• **ARTICLE**
◆ ◆ ◆ ◆

Temps de lecture estimé : 12mins

La commissaire de Chaumont-Photo-sur-Loire, Chantal Colleu-Dumond, réunit pour cette troisième édition six photographes répartis en deux catégories : ceux qui prennent la Loire comme source d’inspiration majeure dans trois types de voyages, immobile et cinématographique avec l’artiste américain Jeffrey Blondes, photographique, plastique et formel avec Manolo Chrétien, photographique et animiste avec Henry Roy. Et ceux qui s’ouvrent sur d’autres voyages plus lointains, mais est-ce si sur, tant la permanence de leur écriture propre procède de la même énonciation curieuse et envoutante, là où se découvrent les pans du réel et s’approche la création. Ces Voyages en Corée, au Soudan, au Mexique, ne sont ils pas aussi un flux d’espace-temps dans un écoulement maitrisé du monde comme une pénétration de l’oeil ouvert sur cette photographie qui rend compte et qui énonce. Un même esprit s’empare du monde et fait voyage, c’est à dire raconte…c’est à dire discerne, s’éprend, met en images.

Pour ce premier volet, nous partons en Corée et au Soudan avec Bae Bien-U et Juliette Agnel.

Bae Bien-U, photographe coréen, présente Orums, dans une photographie faite de noirs et de blancs, essentielle, ascétique, où le noir des collines de l’ île coréenne évoque une géante. Baudelaire déclare dans le salon de 1859 “ « Dans la nature, dans l’art, je préfère, en supposant l’égalité de mérite, les grandes choses à toutes les autres, les grands paysages, les grandes femmes…., et, transformant comme tant d’autres, mes goûts en principes, je crois que la dimension n’est pas une considération sans importance aux yeux de la beauté. »

◆ ◆ ◆ ◆

• **DONNÉES FOURNIES**
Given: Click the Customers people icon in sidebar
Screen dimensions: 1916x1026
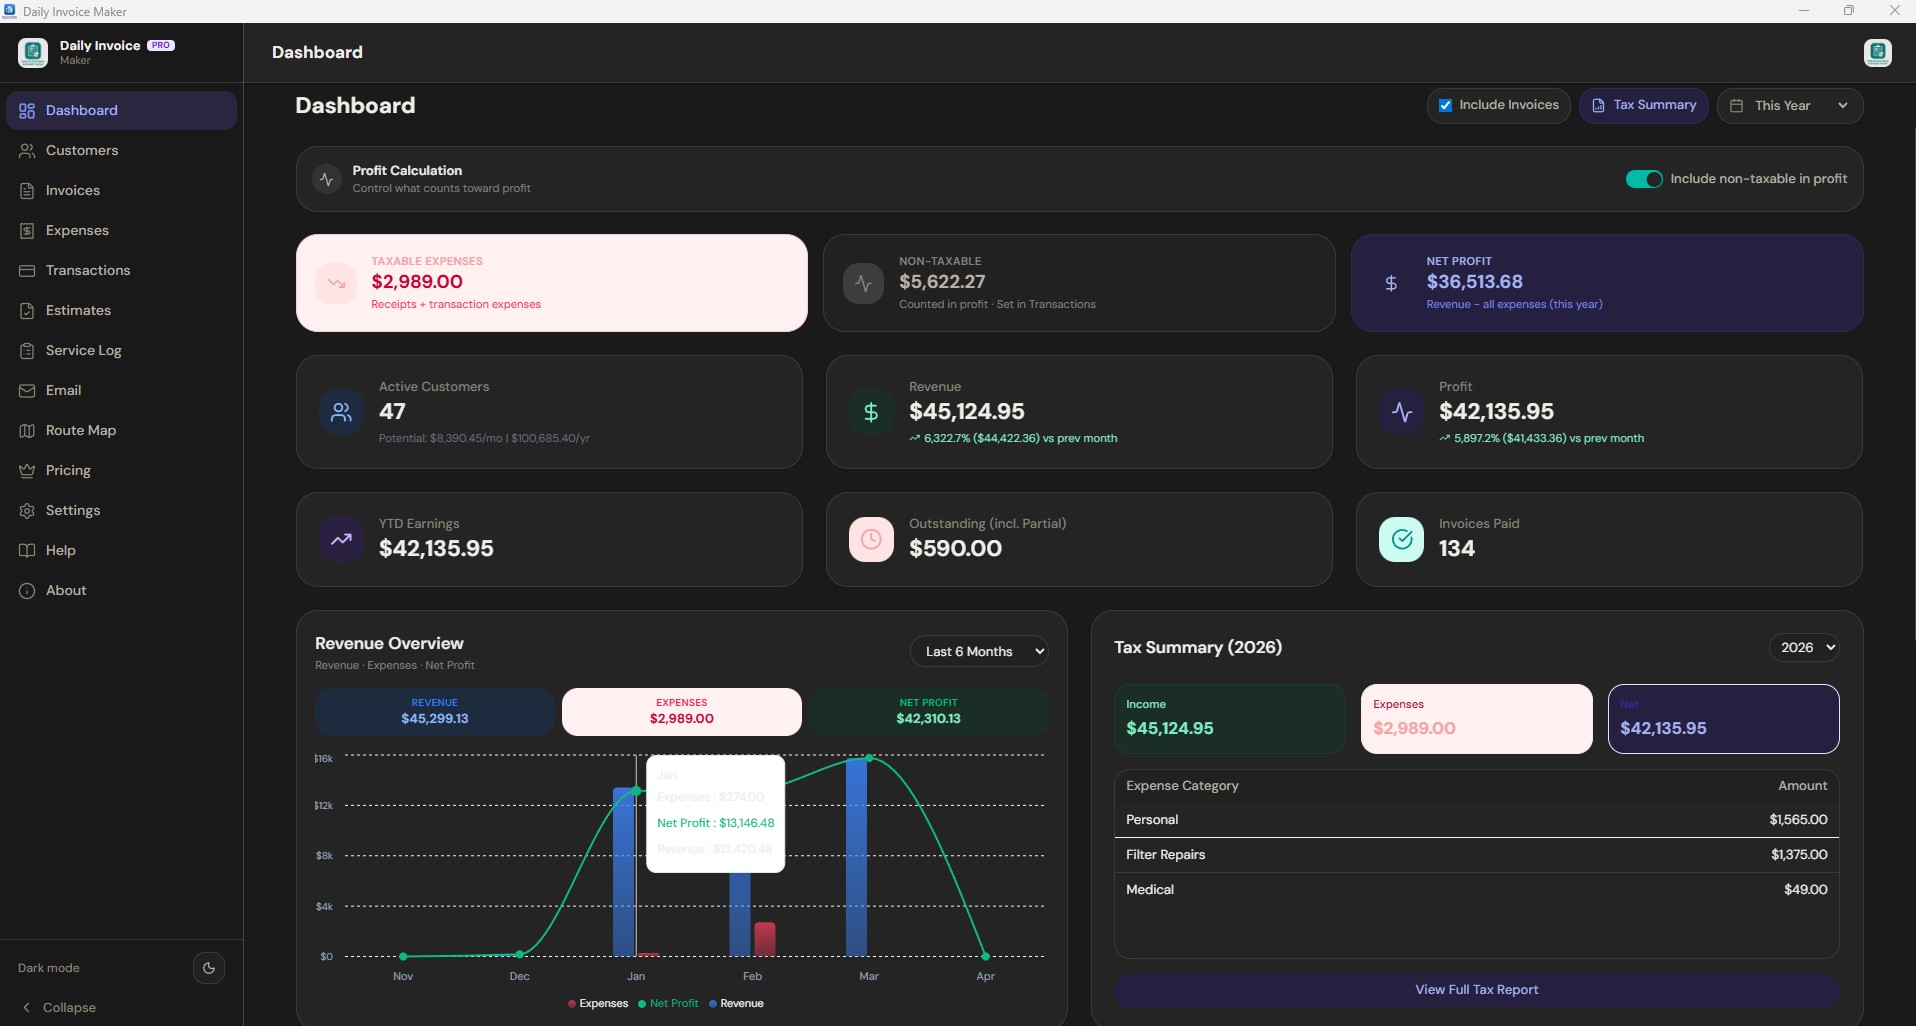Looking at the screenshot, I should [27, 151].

◆ ◆ ◆ ◆

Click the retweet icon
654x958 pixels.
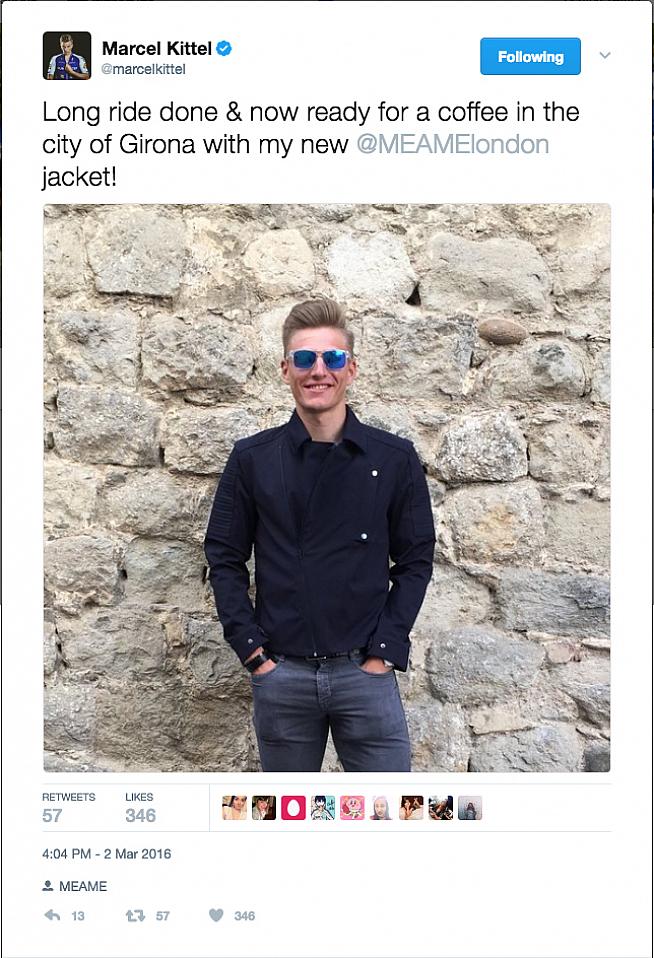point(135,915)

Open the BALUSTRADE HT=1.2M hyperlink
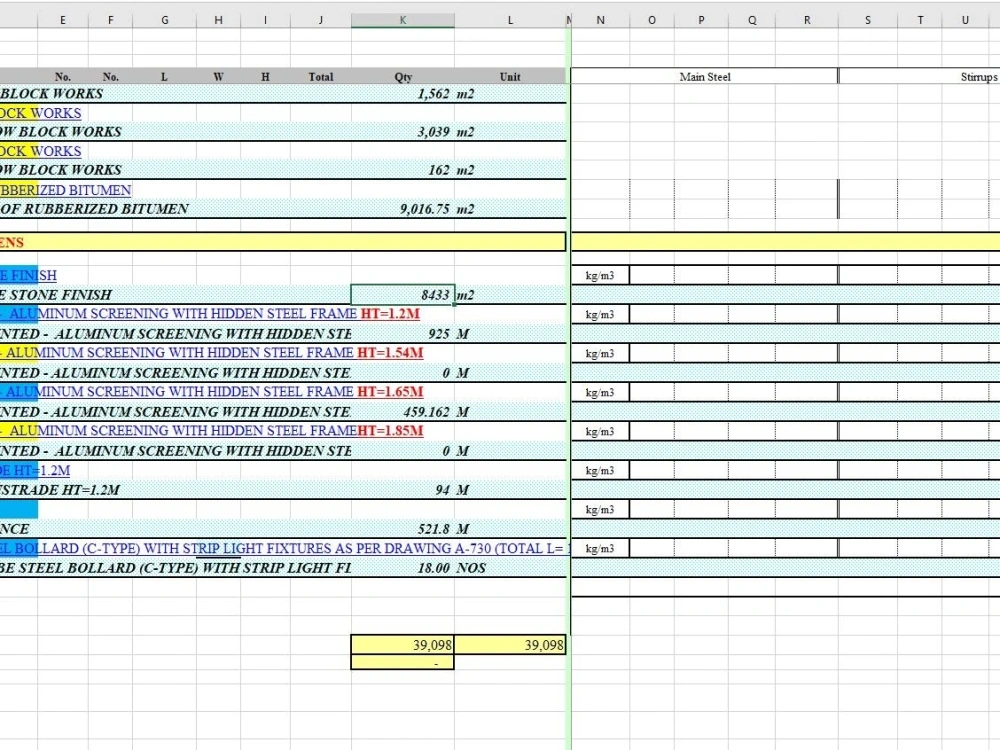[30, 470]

◆ ◆ ◆ ◆

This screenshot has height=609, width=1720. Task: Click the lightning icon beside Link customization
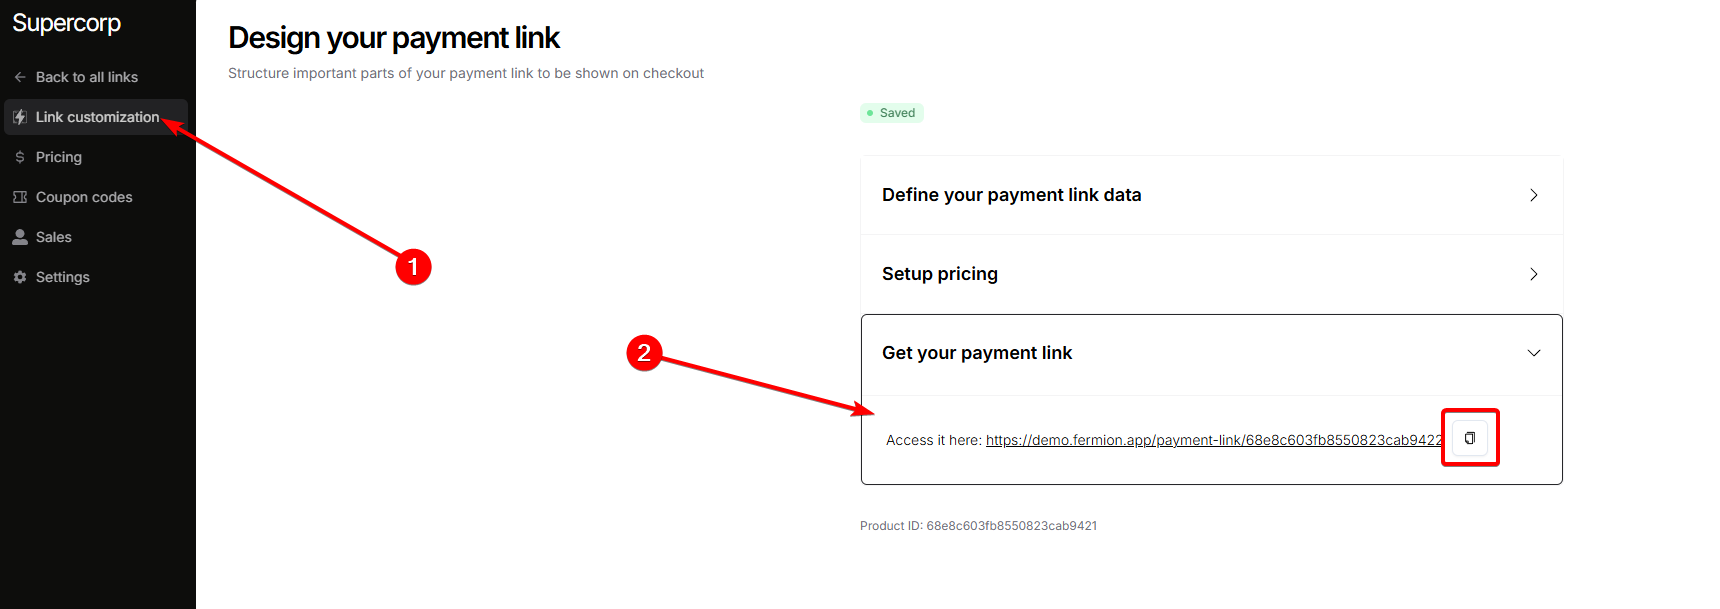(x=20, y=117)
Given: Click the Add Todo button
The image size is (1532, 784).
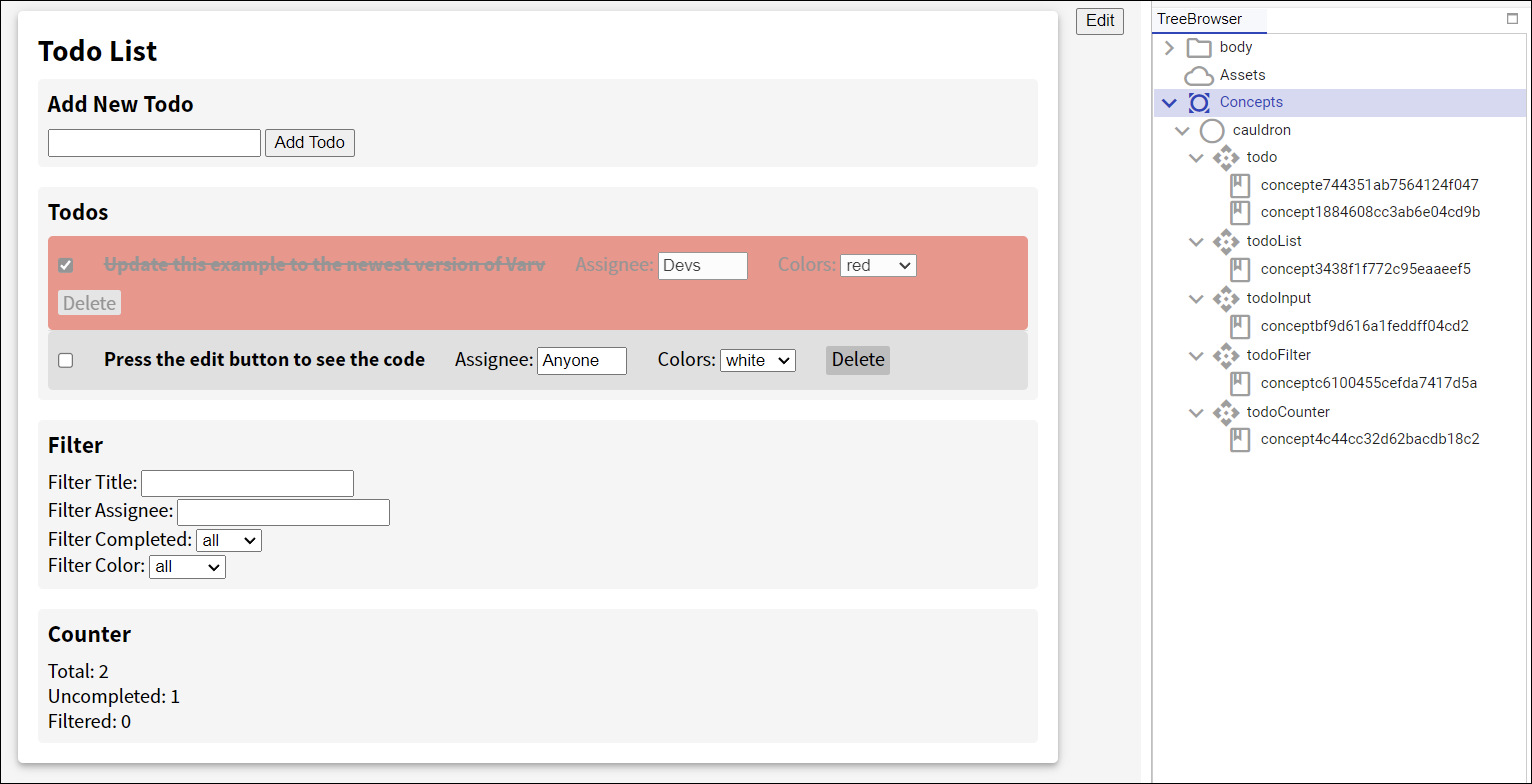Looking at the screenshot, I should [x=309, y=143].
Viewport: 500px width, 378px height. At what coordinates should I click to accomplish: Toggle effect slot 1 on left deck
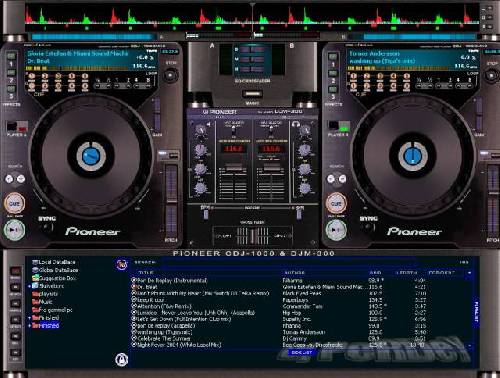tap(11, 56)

◆ ◆ ◆ ◆

• **CONSIGNE A**
Répondez à ces questions sur l'article consacré à Chaumont-Photo-sur-Loire :
(i) Qui est la commissaire de Chaumont-Photo-sur-Loire ?
(ii) Quel est le titre de la série que présente Bae Bien-U ?
(iii) De quel salon est tirée la déclaration de Baudelaire citée dans l'article ?
• **CONSIGNE B**
Poursuivez l'article sur Chaumont-Photo-sur-Loire à la suite de sa dernière phrase.

• **RÉPONSE A**
(i) Chantal Colleu-Dumond.
(ii) Orums.
(iii) Du salon de 1859.

• **RÉPONSE B**
© Bae Bien U

Ceci n’est pas sans rapport avec l’île aux courbes féminines traitées en silhouettes quand la lumière sommeillante fait les contrastes sonores et calmes, immensité des solitudes où se réfracte le propre silence intérieur du photographe, écrits de lumière et d’ombre, jour et nuit, dans une poétique de l’épure et du dessin, afin que l’entièreté de son regard puisse engouffrer tout le paysage, tout de ses points de vue monumentaux. Un noir s’éprend de la terre, un blanc peint l’air, le ciel immense. Cette vision photographique se source ici en occident dans l’évocation du peintre du noir, Soulages, au cinéma chez Bergman, chez Kurosawa.

Le noir ne masque pas ici le paysage, bien qu’aucun détail ne puisse vraiment se lire, il devient couleur à part entière dans ce qu’il exprime la substance matérielle de la terre, de l’ile volcanique, dont la séduction ne peut plus être à ce moment que purement essentielle. L’ascétisme du photographe dans cette approche, traverse nettement les lignes, les courbes de l’île, vision où la nuit complice recouvre les espaces et les essentialise dans une étendue devenue sans limite, chemins ouverts à l’ascension puis à la conquête du ciel; un regard part de sa nuit dans l’éblouissement métaphysique du premier jour, s’adresse à la première lumière, celle plus transcendantale, plus mystique dont le soleil de minuit est enfant. Le voyage que propose Bae Bien-U est le voyage des origines, celui de la naissance du monde hors du Chaos et ce voyage de la transcendance par la matière découpe les formes sensuelles des collines sur le blanc de l’infini du jour, dans un geste qui accumule les références au cinéma et à la peinture.

Il situe de plus l’immanence de sa pratique photographique vers un retour à la sensualité du monde, des formes, du corps féminin, et tout cela est maintenant partie intégrante de sa photographie.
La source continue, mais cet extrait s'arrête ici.